CVE-2021-41277: 
NixOS vulnerability analysis and mitigation

CVE-2021-41277 is a security vulnerability discovered in Metabase, an open-source data analytics platform used by over 60,000 companies. The vulnerability affects the custom GeoJSON map feature (accessed via admin->settings->maps->custom maps->add a map) in versions x.40.0-x.40.4, where URLs were not properly validated prior to being loaded. The issue was disclosed in October 2021 and has been assigned a CVSS v3.1 base score of 9.9 (Critical) (GitHub Advisory).

The vulnerability stems from improper validation of user-supplied input in the custom GeoJSON map feature. The security flaw allows for potential local file inclusion, including access to environment variables, due to URLs not being properly validated before being loaded. The vulnerability has been assigned CWE-22 (Path Traversal) and CWE-200 (Information Disclosure) classifications (NVD, GitHub Advisory).
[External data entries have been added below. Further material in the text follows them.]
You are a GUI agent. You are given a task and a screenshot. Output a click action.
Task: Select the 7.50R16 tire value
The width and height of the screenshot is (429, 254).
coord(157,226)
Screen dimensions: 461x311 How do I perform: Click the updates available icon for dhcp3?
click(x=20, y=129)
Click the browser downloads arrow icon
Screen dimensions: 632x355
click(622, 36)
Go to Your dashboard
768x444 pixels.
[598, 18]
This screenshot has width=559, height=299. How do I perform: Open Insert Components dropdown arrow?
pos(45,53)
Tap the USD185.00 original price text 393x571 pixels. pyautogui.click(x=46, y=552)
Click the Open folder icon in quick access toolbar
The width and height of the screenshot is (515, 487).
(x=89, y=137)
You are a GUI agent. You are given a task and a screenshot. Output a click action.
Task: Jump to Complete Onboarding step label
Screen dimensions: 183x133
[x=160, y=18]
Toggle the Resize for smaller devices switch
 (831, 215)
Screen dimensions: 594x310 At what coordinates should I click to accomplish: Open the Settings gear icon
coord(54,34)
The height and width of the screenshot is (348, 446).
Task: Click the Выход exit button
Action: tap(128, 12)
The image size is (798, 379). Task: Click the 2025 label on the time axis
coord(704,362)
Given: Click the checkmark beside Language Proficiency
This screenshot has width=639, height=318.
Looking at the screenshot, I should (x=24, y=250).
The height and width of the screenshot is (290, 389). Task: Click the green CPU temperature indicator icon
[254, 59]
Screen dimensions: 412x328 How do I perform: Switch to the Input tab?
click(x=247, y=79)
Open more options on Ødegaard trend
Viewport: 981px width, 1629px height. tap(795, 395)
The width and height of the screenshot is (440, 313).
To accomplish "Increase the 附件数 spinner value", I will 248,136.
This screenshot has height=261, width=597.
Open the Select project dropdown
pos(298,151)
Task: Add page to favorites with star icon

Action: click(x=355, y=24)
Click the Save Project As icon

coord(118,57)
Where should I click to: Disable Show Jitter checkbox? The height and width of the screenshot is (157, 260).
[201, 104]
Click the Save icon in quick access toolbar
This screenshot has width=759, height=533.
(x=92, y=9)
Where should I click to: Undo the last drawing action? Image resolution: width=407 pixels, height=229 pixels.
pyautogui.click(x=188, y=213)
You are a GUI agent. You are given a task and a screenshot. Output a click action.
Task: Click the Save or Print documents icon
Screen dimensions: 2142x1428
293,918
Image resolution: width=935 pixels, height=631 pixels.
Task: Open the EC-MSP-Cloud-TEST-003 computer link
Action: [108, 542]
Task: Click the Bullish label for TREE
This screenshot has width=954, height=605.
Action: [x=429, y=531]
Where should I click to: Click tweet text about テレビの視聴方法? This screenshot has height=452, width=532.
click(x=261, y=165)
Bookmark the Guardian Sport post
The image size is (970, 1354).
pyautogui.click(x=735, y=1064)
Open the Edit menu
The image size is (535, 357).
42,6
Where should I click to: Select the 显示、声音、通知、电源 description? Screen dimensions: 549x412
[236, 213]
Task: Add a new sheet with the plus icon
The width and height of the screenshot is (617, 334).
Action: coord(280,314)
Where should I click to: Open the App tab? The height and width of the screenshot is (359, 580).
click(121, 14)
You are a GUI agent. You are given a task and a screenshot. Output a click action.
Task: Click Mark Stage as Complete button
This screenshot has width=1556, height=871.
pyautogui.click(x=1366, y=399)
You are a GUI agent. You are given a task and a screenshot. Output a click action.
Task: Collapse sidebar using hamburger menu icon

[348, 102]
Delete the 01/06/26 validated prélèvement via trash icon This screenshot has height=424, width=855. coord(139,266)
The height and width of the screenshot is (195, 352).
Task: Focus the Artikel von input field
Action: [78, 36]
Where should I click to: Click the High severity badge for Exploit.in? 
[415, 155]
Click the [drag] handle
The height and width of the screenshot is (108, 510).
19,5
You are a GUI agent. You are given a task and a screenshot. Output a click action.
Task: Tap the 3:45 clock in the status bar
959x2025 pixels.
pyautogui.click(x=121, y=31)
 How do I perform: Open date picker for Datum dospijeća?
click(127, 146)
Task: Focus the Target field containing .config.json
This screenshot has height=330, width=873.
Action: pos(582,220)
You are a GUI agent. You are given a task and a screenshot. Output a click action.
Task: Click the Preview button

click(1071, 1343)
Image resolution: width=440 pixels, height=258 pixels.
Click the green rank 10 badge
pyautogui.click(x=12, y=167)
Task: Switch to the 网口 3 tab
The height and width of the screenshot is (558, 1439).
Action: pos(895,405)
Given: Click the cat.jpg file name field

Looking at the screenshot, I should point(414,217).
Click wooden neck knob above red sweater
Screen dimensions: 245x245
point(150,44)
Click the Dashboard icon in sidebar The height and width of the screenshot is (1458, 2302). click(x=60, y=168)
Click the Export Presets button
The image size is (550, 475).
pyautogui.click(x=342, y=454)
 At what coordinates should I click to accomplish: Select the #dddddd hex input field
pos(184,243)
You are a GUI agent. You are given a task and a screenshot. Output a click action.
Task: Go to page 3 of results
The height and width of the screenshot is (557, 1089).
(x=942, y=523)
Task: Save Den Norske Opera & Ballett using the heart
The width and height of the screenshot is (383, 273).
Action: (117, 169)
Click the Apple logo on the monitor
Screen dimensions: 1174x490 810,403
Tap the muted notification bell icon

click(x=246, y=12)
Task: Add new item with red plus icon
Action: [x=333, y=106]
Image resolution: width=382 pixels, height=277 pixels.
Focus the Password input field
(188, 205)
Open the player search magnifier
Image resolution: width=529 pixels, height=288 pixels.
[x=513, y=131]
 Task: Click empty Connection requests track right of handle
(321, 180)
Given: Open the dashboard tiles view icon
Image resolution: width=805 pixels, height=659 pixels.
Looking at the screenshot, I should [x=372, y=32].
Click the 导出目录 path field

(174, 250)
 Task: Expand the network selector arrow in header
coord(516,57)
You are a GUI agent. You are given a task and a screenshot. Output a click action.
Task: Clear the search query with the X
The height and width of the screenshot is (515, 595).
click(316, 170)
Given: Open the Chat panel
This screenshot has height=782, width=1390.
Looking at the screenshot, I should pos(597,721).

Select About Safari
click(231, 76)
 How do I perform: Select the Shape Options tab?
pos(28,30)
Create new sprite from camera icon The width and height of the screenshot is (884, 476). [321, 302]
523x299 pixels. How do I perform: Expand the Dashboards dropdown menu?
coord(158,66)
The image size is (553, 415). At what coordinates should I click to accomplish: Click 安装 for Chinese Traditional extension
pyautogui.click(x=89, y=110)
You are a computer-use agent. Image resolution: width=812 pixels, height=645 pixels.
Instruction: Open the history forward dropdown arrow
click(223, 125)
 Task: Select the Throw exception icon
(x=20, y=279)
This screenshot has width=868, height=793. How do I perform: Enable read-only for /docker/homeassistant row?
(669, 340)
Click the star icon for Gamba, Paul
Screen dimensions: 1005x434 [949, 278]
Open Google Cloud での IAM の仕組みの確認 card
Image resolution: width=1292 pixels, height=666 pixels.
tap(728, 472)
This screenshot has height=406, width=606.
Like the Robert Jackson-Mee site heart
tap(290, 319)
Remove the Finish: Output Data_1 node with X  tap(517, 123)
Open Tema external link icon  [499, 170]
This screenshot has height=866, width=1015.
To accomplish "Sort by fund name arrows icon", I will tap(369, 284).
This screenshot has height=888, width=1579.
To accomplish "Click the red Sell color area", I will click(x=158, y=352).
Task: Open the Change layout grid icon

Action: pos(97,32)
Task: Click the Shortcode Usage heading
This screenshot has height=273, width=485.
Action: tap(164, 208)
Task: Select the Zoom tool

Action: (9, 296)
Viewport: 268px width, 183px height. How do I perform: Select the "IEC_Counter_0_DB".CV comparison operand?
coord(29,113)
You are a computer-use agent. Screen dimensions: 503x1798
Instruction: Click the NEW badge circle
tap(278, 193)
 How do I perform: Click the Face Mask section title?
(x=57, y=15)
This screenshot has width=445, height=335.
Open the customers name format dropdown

Successful exploitation of this vulnerability could lead to unauthorized access to server files and environment variables, potentially exposing sensitive information to unauthorized users. The vulnerability has been detected by more than 30,000 sensors, indicating widespread attack attempts (FortiGuard).

The vulnerability has been patched in versions 0.40.5, 1.40.5, and any subsequent releases (including x.41+). For organizations unable to upgrade immediately, temporary mitigation can be implemented through reverse proxy, load balancer, or WAF rules. Recommended configurations include blocking the /api/geojson endpoint completely or implementing specific filtering rules in ALB or Nginx to prevent access to file URIs and metadata API URLs (GitHub Advisory).

The vulnerability was discovered and reported by multiple security researchers, including @XNL_h4ck3r, @iBruteSec, @Vermsec, @HolyBugx, and @Netmous3. The issue has gained significant attention due to Metabase's widespread use across various organizations, including major companies like Capital One and OpenAI (GitHub Advisory).